Beaucoup de gens me demandent comment les choses se passaient chez Supreme. La principale leçon qu’on m’a apprise là-bas, c’est de faire ce que je trouve cool et de me contrefoutre des tendances et autres diktats du marché. Quand tu crées un truc que tu aimes vraiment, ça lui confère une authenticité inimitable. Chez Supreme, on tenait uniquement compte de l’opinion de notre entourage immédiat. On ne se disait jamais : « Oh, peut-être que les gens de Tokyo ou de Paris vont trouver ça cool. » On ne s’écartait jamais tellement de notre cercle intime.
OAMC est basé à Paris et à Milan. Pourquoi avez-vous décidé de vous installer dans ces deux villes?
C’est à Paris que les choses se passent côté design, alors qu’à Milan, on se concentre davantage sur le développement et la fabrication. Environ 90% de ce que nous faisons est produit en Italie.
Vous avez pourtant choisi de présenter vos collections à Paris. Pourquoi?
À Paris, OAMC se démarque davantage des autres maisons bien établies, surtout quand nous avons la chance de faire défiler nos collections la même journée que certaines de ces grandes marques. Bien sûr, Milan a aussi son propre héritage et ses propres grands noms, mais j’avais toujours rêvé de faire des défilés à Paris.
Quand tu crées un truc que tu aimes vraiment, ça lui confère une authenticité inimitable.

Toutes vos pièces sont fabriquées dans les mêmes unités de production que ceux de Valentino et de Tom Ford. Est-ce que ça contribue, selon toi, à ce que votre marque parvienne — comme tu l’as mentionné — à combler l’écart entre streetwear et haute couture?
On ne laisse rien au hasard. Nos pièces n’ont rien à envier à ce que font ces grandes marques. D’un point de vue esthétique, j’hésite à dire que nous faisons du streetwear, parce que ce terme a été tellement galvaudé. Les gens disent souvent qu’on fait du « streetwear de luxe », et je trouve ça un peu réducteur. Si le streetwear en était encore à ses premiers bourgeonnements et qu’on faisait des trucs à la Shawn Stussy, je comprendrais mieux. Ce type est probablement plus cultivé et plus brillant que n’importe quel directeur créatif de n’importe quelle marque haut de gamme actuelle, et son bon goût est indiscutable. J’aimerais que les gens nous voient comme une marque qui propose quelque chose de nouveau. On ne fait pas des vestes de nylon ou des graphiques sans personnalité, mais on ne fait rien de trop tape-à-l’œil non plus.
Tu as déjà exprimé le souhait d’ouvrir ta propre boutique un jour. Dans quelle ville cette première adresse aurait-elle pignon sur rue?
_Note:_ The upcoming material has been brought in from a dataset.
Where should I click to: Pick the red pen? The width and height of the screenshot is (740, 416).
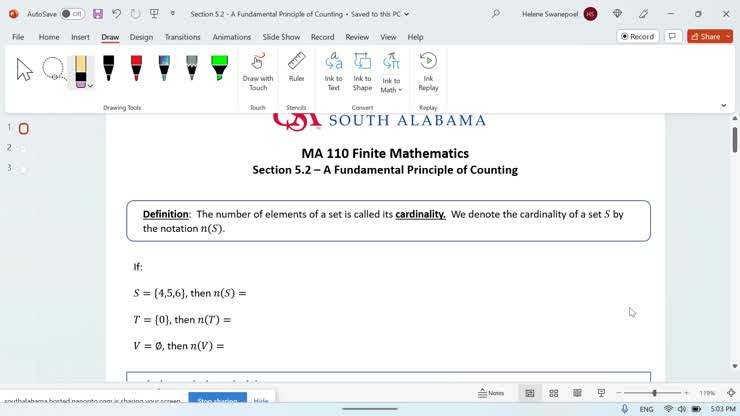click(x=136, y=68)
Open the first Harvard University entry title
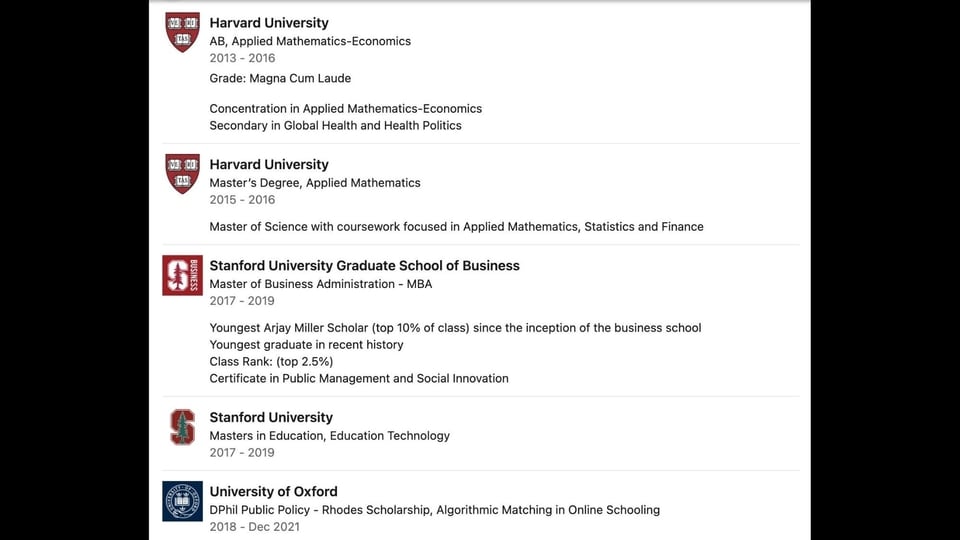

C’est toujours bon de bâtir sur ses fondations, donc ce serait probablement à Paris. Plus on sera près de notre quartier général, mieux ce sera. Je crois qu’il faut d’abord faire ses preuves chez soi avant de s’exporter ailleurs.

Qu’est-ce que cette boutique apporterait à la marque, du point de vue de l’expérience consommateur?
Les gens aiment bien balancer des mots comme « zeitgeist », mais je crois que la seule façon de faire légitimement partie de la conversation est d’arriver à démontrer votre univers tout entier. Les consommateurs doivent pouvoir sentir l’âme et l’essence globale de votre collection. Il y a tellement de facettes qui demeurent insaisissables vues de l’extérieur. Ce n’est pas tout le monde qui aura besoin d’approfondir sa compréhension de la marque à ce point, mais je veux offrir cette possibilité à nos clients. Si un parfait étranger se retrouvait dans notre boutique par hasard, je crois qu’il aurait toute une surprise.